Exercise description -> Pull out every line in the entries below that contains the word "Instruction", and copy each of those lines in full.

▼

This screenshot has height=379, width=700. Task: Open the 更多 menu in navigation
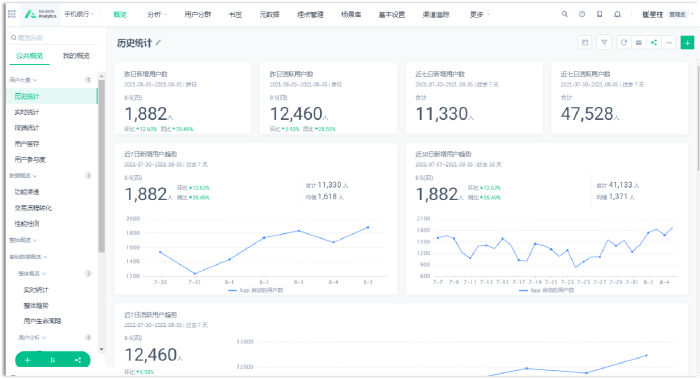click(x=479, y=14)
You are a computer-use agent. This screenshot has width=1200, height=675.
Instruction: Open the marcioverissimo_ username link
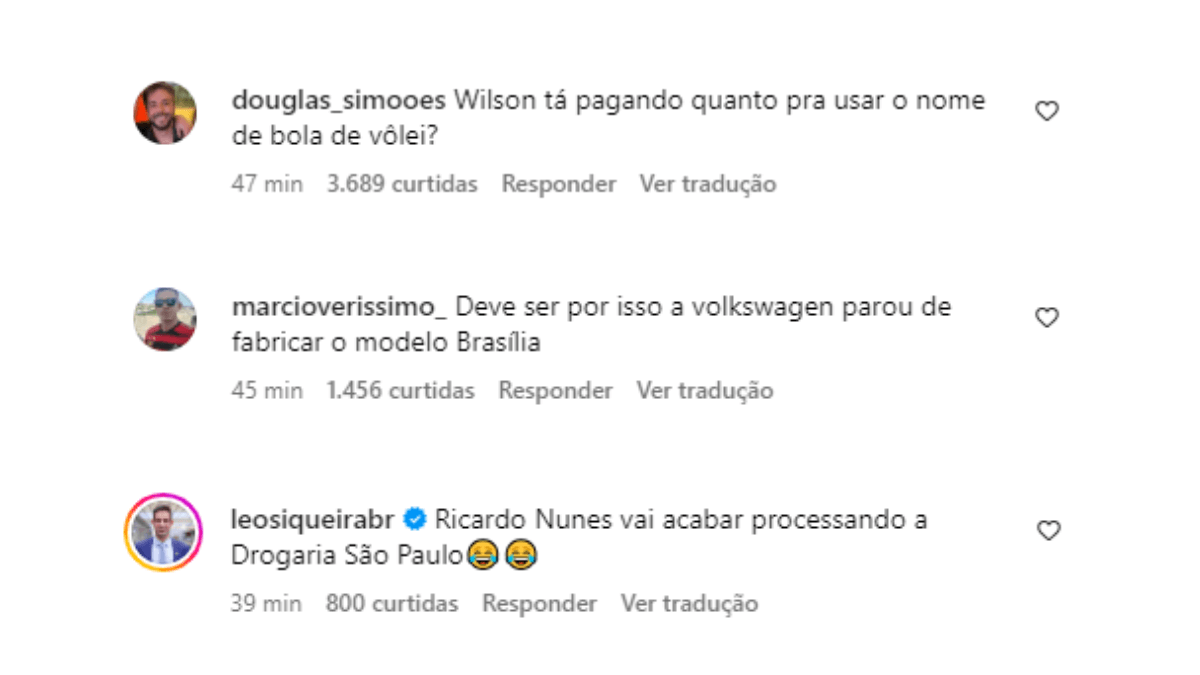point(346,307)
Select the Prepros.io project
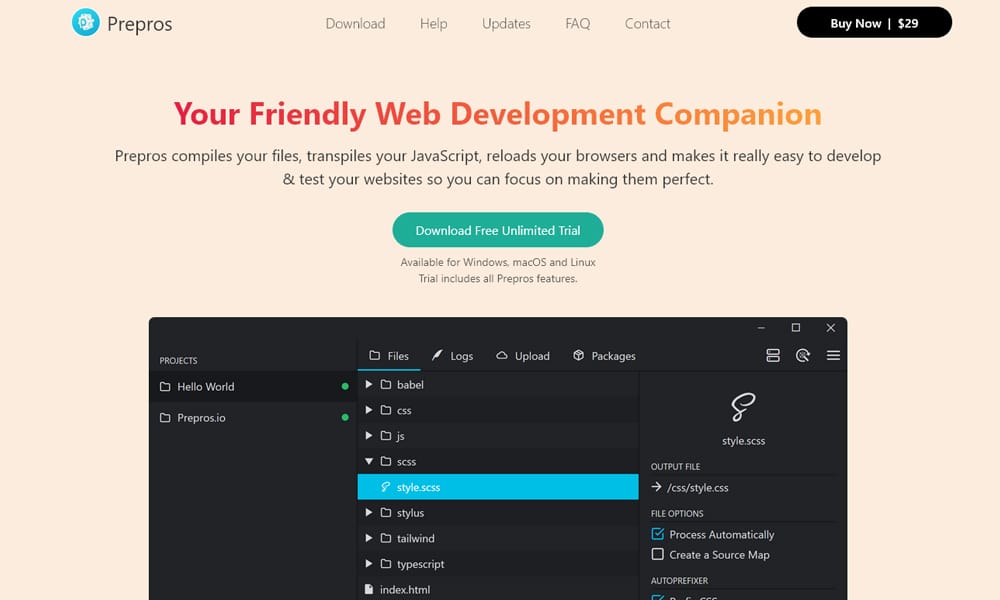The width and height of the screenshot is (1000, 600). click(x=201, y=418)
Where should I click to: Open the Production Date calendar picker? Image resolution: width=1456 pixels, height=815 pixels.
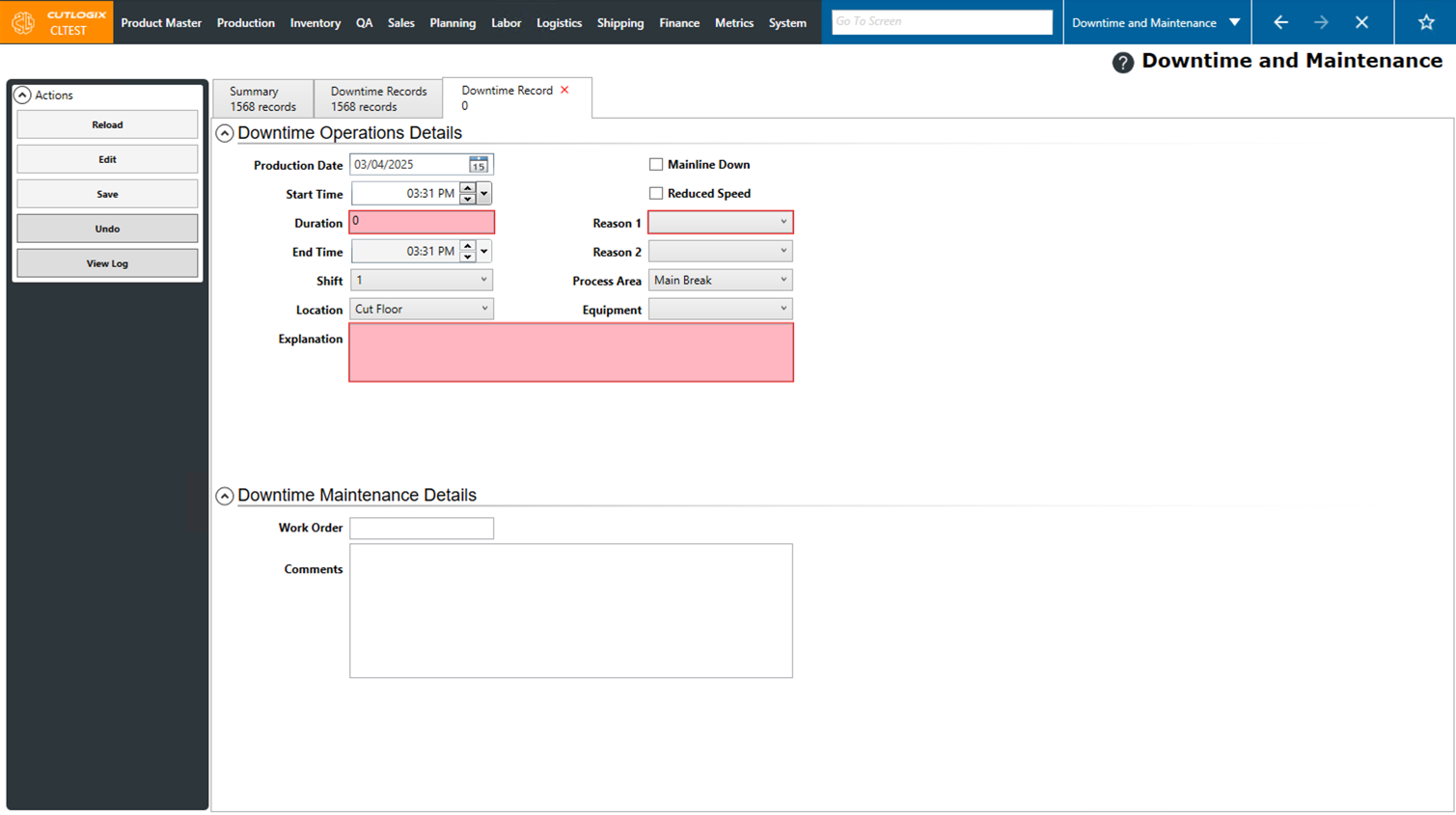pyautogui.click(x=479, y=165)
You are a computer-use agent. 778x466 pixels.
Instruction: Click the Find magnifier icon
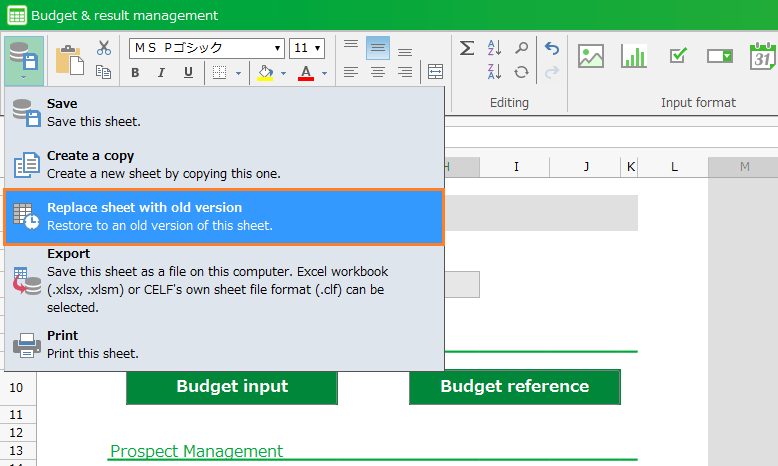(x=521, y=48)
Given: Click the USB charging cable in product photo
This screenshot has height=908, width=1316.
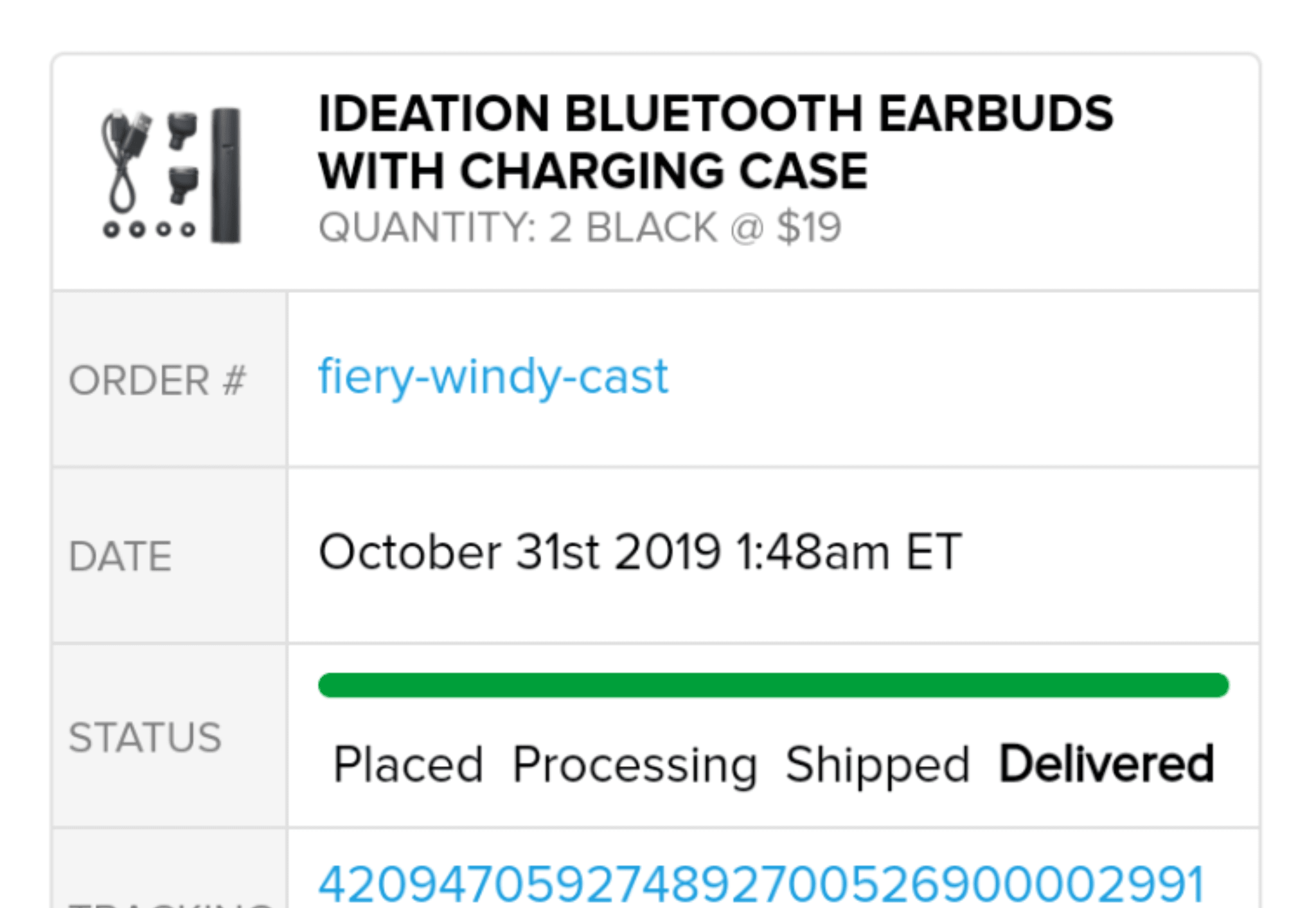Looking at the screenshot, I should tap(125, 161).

▲
▼

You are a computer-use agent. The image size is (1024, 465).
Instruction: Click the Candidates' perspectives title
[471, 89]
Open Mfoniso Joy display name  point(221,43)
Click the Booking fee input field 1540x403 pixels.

▲

Output ->
Instruction: Open the marcioverissimo_ username link
Instruction: Click the Find magnifier icon
Instruction: Click the Candidates' perspectives title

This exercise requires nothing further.